■ TASK REQUIREMENTS: Take every line containing "height" from the material and copy it.

■ RECORD EXCERPTS:
· · · · · · ·
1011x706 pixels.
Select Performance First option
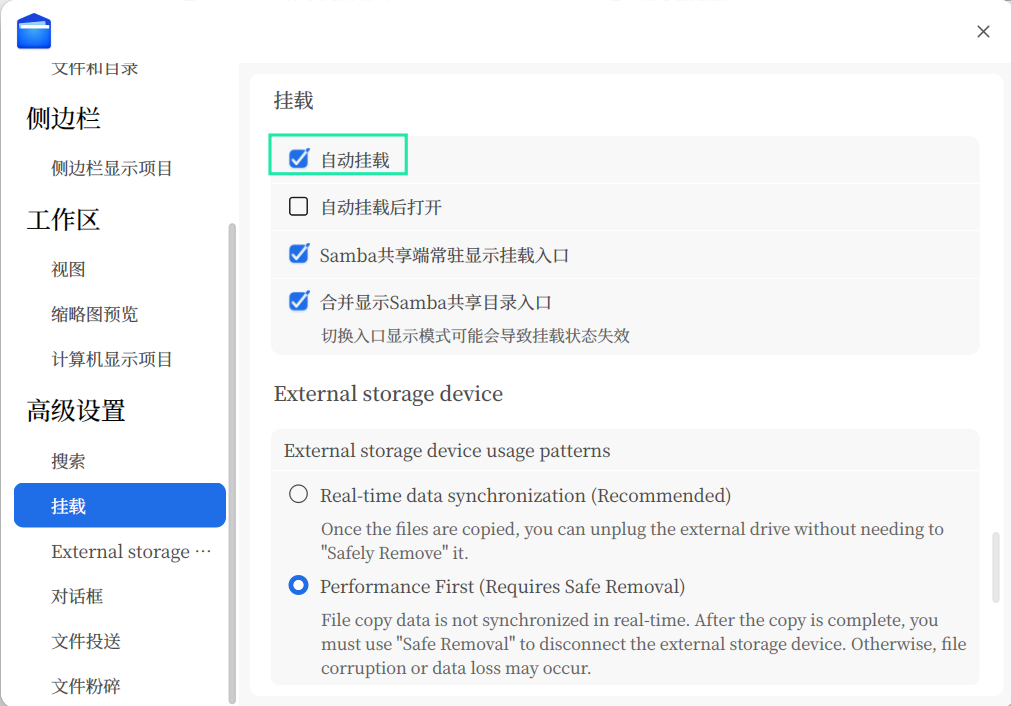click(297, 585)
· · · · · · ·
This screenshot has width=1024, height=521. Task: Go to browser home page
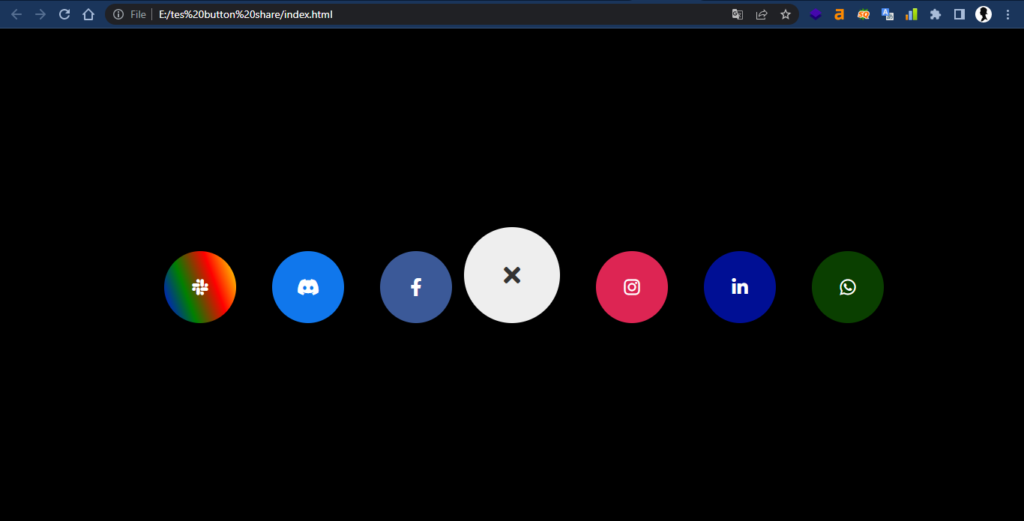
· · · · · · ·
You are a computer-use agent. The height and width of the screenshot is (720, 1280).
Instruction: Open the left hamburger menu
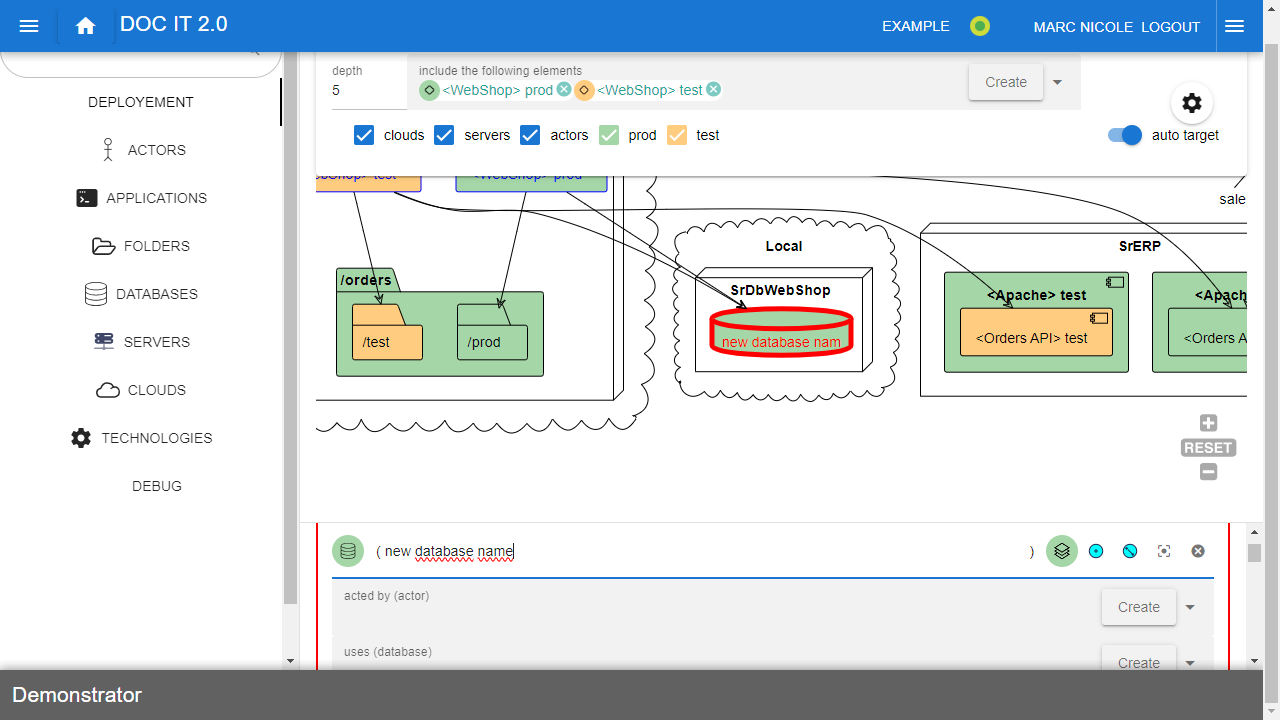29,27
· · · · · · ·
■ WRITTEN ANSWER:
This screenshot has width=1024, height=521. Task: Go to browser home page
You are a computer-use agent. The height and width of the screenshot is (720, 1280).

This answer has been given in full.